I thought this was the cutest thing ever..



I believe babies are some of the most intelligent beings on the face of the planet. Starting out as blank slates, they learn the all subtleties of life at an incredible pace. We all know the ability of a toddler to ask 100 questions for an hour straight. They have the most sincere fire for learning. Their minds have no boundaries and their imaginations are limitless. And we’ve all experienced those times when kids blurt out the obvious (sometimes painful) truth that the “grown-ups” are skirting around because they “don’t know better.” Babies have not only a supreme IQ intelligence, but they are also in touch with their emotions. Though it seems silly to say so because of the truth in the statement that babies can’t really control their emotions, this factor is just that which makes them most human. Babies take no effort in hiding or manipulating their feelings. My mom tells me that as a baby, I would giggle uncontrollably for hours, and then do the same with my tears. If they’re hurt or angry they cry, delighted they scream, happy they smile. A hug from a little kid is one of the most fulfilling things I’ve ever felt – because it is soaked in sincerity. Children live so “vastly in the present. Their daily reality is a fabric of friends and family, the field of feeling and energy that one’s own body is, the earth they stand on and the wind that wraps around it” (X49). What has society done to us to so easily snatch that away from our grasps?

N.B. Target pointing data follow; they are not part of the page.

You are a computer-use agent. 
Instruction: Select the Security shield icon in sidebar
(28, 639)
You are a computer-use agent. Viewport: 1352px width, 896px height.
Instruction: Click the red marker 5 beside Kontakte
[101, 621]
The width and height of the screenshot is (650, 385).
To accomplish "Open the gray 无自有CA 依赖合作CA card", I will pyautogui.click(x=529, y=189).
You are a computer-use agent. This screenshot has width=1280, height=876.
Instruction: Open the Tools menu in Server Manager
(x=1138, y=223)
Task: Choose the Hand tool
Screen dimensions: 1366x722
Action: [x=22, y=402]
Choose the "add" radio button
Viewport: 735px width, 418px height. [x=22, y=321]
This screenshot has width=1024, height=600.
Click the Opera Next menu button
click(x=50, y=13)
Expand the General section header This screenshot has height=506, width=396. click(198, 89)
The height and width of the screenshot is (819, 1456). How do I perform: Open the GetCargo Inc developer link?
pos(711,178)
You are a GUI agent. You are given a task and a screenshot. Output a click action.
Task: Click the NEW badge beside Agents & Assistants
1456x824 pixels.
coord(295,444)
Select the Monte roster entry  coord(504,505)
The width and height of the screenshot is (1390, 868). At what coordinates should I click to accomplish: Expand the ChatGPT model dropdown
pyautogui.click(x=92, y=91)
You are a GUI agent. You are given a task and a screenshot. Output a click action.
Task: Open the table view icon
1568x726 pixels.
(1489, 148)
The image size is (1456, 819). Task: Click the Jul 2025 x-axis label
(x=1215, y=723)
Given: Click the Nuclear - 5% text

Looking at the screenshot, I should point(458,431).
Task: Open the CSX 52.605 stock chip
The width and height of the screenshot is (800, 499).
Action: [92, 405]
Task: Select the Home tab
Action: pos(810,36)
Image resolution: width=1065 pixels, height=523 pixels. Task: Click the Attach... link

And so, I have evolved from that primitive state to this civilized one. But I don’t think I really have. I’ve come to realize that I starting acting like those whom I surround myself with. If it’s kids, I’ll talk with the cooing baby voice the rest of the day; if it’s angry people, I’ll be angry. What about the fact that I spend the majority of my time with machines and gadgets which provide me with just as much entertainment as real people? I guess you can call that my “androidization”. The less and less that I’m required to interact with actual humans, the more and more I become “impassive, as if unaffected” (Dick 189), just like Rachel Rosen, the Nexus 6 android. The bounds of society have trapped us inside little boxes. It’s not suitable to cry in public, we can’t laugh at business meeting. This all makes sense, because we’re civilized, right? This is a strange world we live in. There are so many unnatural requirements made of us that we might as well be androids. Sometimes it feels like we’ve lost the colors of life – we’re living in a Technicolor world.

I don’t mean to be so dramatic: I think that’s the hippie in me speaking out. However, I completely agree with Rousseau’s Noble Savage thought – “the idea that perhaps civilization has something to learn from the primitive” (X50). Back in the day, (not that I was there), it seems as if Native American tribes had such a strong sense of community and their place in the world. Surely they are rather primitive according to today’s standards, but they lived such full lives. Nothing in their hands went to waste, and they appreciated all that they had. Through chasing after bison and hunting them down, they were able to “use [their] body and senses to the fullest” (X50). Nowadays, we drive to the air-conditioned gym and monotonously perform the same action hundreds of times in order to build the strength they had.

I guess it’s just the fact that we’re trying so desperately to distinguish ourselves from animals. We’re denying that part inside of us. It is true – “Man is a beautiful animal” (X50). It is a bad idea for us to move away from that. Sci-fi thrillers are so many times about the doom of the Earth if robotic alien type things invaded. Thus, we should make sure that we don’t become those robotic type things, alien to the Earth. The Earth is a “vast, breathing body” (X49), mother to all of us creatures. Perhaps we should get in touch with our inner primitive side and once again learn to “sing about nature” (X51) and be the one “whose mind reaches easily out into all manners of shapes and other lives, and gives song to dreams” (X51). I know, I’m such a hippie.